Data entries:
****************************************

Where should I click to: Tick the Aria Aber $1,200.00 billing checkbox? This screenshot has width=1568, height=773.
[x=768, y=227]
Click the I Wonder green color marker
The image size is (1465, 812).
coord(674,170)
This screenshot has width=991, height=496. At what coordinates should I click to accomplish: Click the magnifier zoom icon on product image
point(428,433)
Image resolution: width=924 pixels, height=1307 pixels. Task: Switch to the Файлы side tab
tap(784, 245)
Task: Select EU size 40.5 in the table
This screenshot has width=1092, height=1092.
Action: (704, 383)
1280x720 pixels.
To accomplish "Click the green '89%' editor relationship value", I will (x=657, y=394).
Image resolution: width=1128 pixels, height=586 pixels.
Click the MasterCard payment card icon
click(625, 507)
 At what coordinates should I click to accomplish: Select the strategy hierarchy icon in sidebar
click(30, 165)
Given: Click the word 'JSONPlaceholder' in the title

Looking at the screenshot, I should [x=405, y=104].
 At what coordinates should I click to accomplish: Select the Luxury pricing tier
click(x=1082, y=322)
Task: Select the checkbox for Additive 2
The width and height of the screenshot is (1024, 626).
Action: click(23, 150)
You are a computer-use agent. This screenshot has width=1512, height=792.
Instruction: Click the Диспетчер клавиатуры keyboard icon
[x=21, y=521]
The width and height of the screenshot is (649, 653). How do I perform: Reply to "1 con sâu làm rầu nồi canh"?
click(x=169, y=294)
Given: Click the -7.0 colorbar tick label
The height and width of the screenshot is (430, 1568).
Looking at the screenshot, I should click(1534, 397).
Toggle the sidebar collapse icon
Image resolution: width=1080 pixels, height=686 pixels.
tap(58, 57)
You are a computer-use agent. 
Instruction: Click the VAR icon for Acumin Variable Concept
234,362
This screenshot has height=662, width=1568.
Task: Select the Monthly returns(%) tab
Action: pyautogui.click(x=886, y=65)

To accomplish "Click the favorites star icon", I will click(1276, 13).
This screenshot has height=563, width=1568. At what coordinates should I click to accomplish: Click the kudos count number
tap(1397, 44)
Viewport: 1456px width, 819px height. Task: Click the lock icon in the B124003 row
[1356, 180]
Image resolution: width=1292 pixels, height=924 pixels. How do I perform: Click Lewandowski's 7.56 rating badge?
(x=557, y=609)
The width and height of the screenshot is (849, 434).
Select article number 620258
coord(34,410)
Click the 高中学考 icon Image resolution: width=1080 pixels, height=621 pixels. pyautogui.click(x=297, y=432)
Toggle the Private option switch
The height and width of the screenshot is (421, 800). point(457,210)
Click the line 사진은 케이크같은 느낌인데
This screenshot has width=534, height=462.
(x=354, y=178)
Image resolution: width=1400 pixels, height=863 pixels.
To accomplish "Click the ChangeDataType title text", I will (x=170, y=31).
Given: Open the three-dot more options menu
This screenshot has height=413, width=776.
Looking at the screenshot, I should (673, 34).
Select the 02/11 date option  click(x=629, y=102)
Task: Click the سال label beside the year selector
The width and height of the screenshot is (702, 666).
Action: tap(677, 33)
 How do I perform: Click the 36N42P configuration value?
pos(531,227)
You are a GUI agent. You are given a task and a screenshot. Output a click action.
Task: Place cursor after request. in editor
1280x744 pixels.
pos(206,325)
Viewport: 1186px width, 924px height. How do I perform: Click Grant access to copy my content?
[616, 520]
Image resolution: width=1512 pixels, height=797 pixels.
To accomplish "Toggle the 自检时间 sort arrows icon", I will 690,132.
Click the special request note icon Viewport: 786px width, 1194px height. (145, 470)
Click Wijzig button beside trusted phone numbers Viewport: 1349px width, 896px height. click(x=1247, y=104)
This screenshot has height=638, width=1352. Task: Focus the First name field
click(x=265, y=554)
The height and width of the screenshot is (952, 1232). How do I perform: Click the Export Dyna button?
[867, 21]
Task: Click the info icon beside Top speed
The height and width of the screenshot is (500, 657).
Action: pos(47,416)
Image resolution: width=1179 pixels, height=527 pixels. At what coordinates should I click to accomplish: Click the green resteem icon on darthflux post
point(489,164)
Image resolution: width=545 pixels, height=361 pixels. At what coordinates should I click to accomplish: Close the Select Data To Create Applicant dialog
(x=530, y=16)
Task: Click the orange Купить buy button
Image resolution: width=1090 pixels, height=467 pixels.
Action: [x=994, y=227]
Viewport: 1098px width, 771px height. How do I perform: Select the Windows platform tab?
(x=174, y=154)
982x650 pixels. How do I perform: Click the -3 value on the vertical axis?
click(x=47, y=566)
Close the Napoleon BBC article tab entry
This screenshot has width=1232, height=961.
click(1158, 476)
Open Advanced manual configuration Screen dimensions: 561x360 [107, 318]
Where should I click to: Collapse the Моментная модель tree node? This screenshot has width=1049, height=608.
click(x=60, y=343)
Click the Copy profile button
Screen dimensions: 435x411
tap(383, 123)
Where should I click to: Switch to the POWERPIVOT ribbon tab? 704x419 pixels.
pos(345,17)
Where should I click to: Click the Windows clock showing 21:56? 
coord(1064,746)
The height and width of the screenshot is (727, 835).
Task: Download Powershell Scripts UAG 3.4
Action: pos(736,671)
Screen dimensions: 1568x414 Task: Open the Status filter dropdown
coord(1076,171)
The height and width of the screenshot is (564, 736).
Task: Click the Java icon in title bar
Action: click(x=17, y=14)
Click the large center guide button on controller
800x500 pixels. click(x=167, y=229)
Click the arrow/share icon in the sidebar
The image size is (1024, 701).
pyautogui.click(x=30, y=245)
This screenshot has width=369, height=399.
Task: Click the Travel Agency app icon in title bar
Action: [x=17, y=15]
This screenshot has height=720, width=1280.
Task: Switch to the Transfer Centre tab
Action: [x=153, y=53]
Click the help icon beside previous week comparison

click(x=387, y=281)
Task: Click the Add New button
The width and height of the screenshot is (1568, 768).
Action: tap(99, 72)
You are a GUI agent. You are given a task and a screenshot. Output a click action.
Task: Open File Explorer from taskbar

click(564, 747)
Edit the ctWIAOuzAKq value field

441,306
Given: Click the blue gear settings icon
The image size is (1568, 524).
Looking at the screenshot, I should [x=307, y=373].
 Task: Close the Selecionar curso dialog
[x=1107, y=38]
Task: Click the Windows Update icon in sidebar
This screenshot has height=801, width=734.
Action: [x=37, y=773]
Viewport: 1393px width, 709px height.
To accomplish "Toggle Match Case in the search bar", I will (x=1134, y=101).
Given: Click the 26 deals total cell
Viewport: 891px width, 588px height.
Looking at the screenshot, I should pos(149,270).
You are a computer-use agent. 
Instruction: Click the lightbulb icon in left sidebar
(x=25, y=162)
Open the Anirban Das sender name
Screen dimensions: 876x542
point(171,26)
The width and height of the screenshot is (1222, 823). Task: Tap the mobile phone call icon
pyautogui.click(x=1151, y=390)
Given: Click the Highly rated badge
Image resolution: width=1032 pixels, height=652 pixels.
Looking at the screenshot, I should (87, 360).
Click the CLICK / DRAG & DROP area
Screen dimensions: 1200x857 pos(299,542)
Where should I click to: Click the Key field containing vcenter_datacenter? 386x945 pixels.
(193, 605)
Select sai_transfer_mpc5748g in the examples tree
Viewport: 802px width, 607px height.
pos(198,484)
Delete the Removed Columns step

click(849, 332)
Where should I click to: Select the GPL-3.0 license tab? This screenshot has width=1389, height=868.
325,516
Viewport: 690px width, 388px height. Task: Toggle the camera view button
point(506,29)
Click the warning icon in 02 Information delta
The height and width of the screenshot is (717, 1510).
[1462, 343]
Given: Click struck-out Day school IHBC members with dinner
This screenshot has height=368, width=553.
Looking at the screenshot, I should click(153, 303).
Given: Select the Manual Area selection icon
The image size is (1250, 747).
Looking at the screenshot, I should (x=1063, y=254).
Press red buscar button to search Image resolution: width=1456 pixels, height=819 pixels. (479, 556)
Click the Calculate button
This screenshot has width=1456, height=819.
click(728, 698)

****************************************

(The problem):
Provide the count of lines above containing "editor", without any added words.

(Reply to the task):
2